Another major result is that smoking was positively associated with the risk of pancreatic cancer. In 2009, Brand et al. showed that current smokers were diagnosed with pancreas cancer six to eight years sooner than never-smokers [14]. That same year, Lynch and colleagues found in a pooled analysis including more than 3,000 participants that smoking led to a 1.8-fold increase in the risk of pancreatic cancer and that there was a positive correlation between smoking intensity and this risk [15]. The authors further underlined the fact that the odds of being diagnosed with pancreatic cancer were similar for former smokers who had stopped smoking more than 15 years ago and never-smokers. Pancreatic adenocarcinoma is one of the leading causes of cancer death in the world, and cigarette smoking seems to be one of the most consistent environmental risk factors for the development of this type of cancer. Nevertheless, screening, early detection, and treatment still pose considerable challenges. Therefore, primary care physicians need to consider this information while performing checkups in smokers.

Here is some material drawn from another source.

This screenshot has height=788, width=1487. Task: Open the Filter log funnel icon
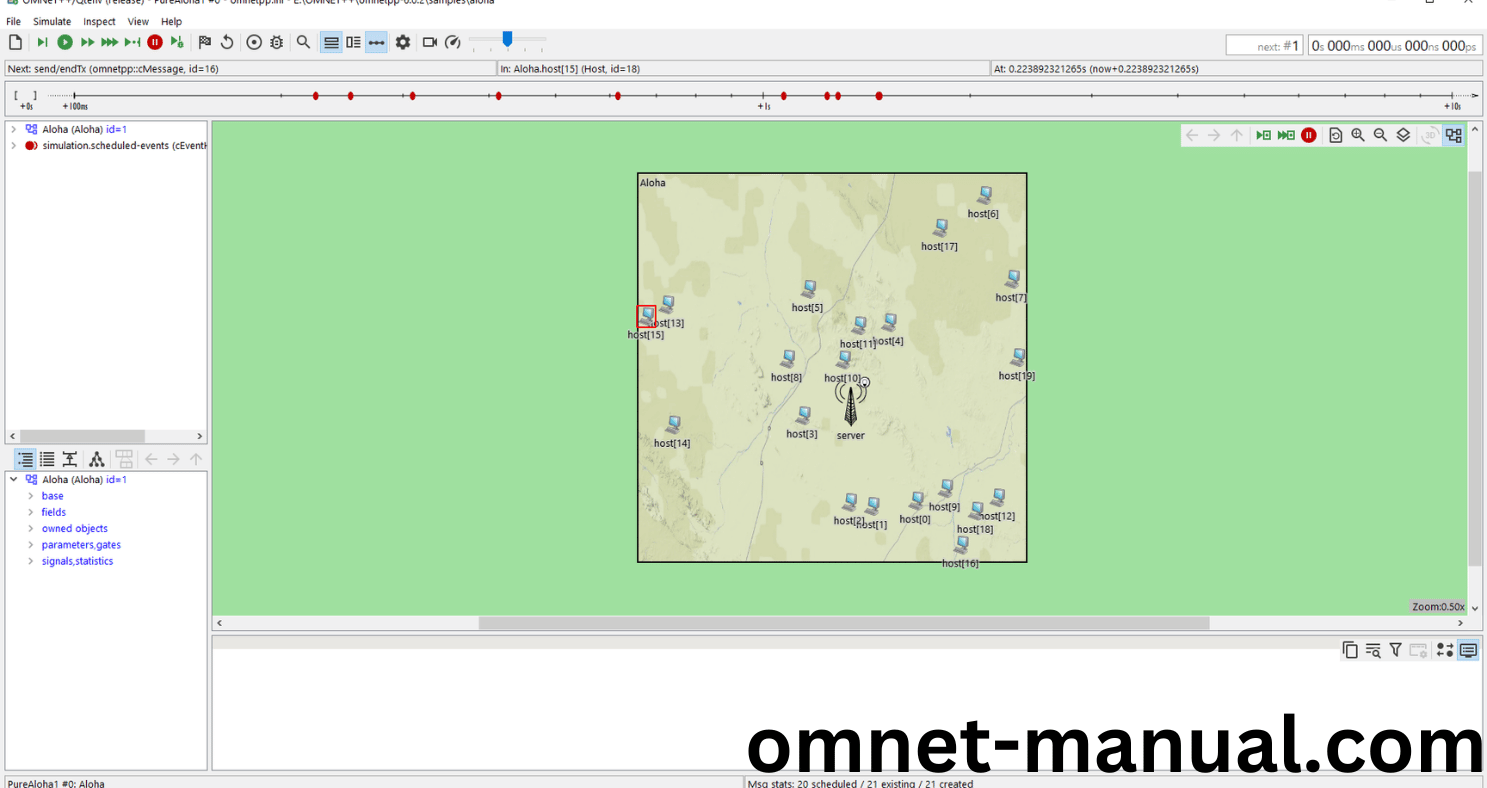tap(1395, 650)
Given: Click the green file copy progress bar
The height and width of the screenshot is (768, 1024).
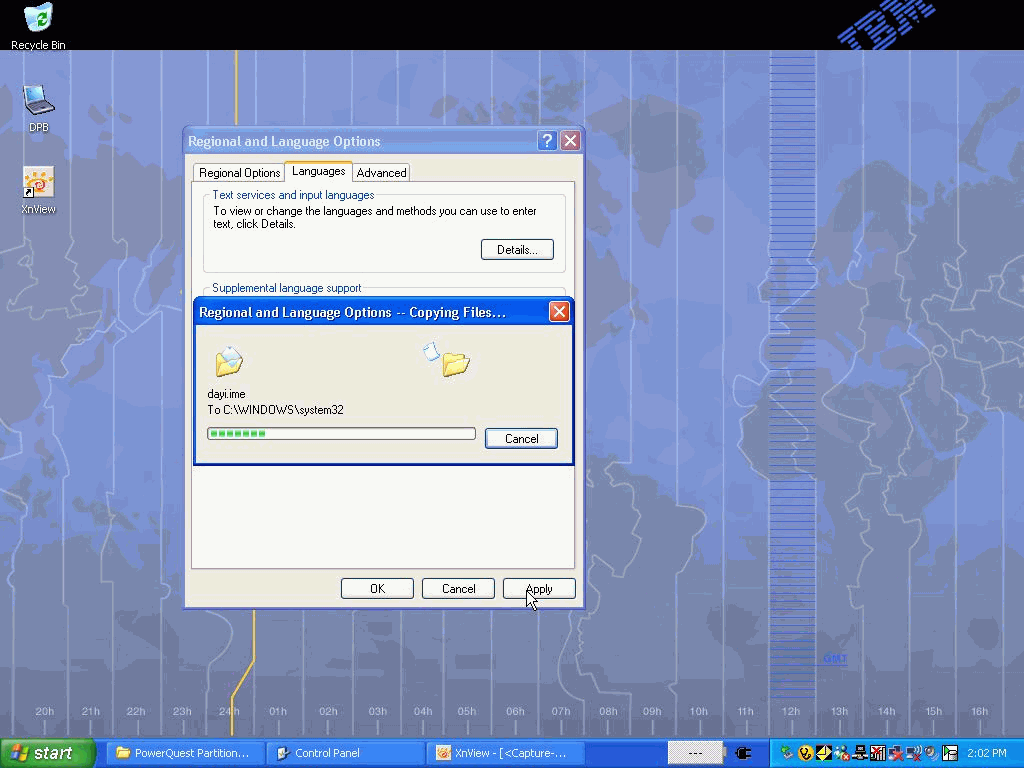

This study also showed an association between smoking and lymphoma. In 2003, Morton et al. estimated in a case-control study including 1,319 patients that cigarette smoking had a significant impact on the risk of follicular lymphoma but not on the risk of all non-Hodgkin lymphoma subtypes [16]. These results were corroborated two years later in a pooled analysis, as cigarette smoking consistently increased the odds of developing follicular lymphoma [17]. The effects of tobacco on non-Hodgkin lymphoma are likely mediated via somatic mutations such as the (14;18) translocation involving the immunoglobulin heavy chain gene on chromosome 14 and the bcl-2 gene on chromosome 18, but also via immunosuppression such as a decrease in the responsiveness of T cells. Kamper-Jørgensen and colleagues showed that there was a 1.1-fold increase in the risk of being affected by Hodgkin lymphoma in ever-smokers compared to never-smokers [18]. These findings are in line with previous research which found that the risk of Hodgkin lymphoma increased with the number of cigarette packs per day, this association being of particular importance for mixed cellularity subtypes [19]. Similarly to non-Hodgkin lymphoma, it is possible that carcinogenesis and immune dysregulations play major roles in the relation between the use of tobacco and Hodgkin lymphoma [18, 19].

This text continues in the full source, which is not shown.